» CONSIGNE
Repérez dans les entrées ci-dessous toutes les lignes qui contiennent le mot « toolbar », puis recopiez-les.

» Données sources
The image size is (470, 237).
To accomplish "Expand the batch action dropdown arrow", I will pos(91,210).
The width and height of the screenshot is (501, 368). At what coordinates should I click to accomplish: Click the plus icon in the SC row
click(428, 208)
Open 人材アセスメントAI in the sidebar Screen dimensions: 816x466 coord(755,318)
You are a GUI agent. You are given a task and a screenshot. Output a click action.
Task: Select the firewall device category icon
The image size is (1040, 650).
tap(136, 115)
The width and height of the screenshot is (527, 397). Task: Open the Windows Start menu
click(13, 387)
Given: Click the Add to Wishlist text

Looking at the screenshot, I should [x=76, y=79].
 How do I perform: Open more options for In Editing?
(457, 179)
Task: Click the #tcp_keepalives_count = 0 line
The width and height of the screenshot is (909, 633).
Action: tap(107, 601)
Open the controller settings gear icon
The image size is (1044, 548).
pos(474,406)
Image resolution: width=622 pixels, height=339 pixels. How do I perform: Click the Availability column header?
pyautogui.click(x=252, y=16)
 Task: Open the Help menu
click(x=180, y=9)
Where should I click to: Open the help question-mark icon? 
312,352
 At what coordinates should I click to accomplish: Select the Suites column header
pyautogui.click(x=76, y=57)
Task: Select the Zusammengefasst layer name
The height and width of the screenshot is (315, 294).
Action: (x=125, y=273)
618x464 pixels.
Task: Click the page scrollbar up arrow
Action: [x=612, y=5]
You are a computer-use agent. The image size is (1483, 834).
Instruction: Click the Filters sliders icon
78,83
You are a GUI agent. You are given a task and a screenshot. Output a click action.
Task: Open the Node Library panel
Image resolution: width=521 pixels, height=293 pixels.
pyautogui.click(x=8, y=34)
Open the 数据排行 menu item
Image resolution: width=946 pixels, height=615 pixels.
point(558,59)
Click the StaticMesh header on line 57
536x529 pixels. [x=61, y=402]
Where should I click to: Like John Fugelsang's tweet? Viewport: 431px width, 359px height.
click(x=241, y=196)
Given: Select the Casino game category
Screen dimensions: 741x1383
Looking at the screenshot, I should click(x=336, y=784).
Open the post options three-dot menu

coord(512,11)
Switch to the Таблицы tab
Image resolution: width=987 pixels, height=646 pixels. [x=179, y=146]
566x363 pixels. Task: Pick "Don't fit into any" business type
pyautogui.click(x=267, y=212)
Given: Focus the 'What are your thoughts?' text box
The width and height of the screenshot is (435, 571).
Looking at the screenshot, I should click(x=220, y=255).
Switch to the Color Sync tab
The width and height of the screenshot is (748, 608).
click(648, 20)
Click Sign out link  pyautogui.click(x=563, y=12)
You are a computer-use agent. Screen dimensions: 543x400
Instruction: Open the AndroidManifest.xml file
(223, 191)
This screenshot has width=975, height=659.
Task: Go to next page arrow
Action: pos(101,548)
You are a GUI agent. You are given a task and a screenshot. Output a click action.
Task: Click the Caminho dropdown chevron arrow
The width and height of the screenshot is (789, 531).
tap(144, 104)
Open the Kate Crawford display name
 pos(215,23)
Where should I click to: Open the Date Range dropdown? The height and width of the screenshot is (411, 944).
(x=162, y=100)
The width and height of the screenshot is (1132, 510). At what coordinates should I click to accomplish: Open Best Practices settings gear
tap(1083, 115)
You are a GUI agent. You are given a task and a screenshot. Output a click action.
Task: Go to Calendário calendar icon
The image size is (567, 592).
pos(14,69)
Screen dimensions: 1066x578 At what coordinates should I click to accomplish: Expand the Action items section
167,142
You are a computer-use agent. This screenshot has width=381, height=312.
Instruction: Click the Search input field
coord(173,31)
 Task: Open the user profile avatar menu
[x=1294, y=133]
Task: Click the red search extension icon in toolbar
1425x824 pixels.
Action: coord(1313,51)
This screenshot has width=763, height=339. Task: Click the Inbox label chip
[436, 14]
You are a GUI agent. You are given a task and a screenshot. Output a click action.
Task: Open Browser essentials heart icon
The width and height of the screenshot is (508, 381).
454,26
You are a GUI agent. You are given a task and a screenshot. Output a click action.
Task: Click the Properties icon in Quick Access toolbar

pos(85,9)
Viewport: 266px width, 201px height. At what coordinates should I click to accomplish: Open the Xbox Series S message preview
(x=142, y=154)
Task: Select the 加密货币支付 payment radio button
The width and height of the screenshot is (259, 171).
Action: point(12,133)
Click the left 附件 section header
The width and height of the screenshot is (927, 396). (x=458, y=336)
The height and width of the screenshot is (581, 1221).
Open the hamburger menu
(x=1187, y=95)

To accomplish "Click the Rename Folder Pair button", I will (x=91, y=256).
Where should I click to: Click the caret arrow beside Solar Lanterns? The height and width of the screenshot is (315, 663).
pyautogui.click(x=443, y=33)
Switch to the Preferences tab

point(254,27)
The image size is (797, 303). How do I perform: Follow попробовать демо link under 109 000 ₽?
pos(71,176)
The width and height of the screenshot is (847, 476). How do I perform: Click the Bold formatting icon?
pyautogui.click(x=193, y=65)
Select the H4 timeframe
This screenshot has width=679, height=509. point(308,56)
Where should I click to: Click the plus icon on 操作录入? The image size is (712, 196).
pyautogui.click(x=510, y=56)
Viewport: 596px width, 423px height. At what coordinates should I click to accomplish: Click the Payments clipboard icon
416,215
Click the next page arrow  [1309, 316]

» RÉPONSE ATTENDUE
Task: Click the red search extension icon in toolbar
Task: Click the Properties icon in Quick Access toolbar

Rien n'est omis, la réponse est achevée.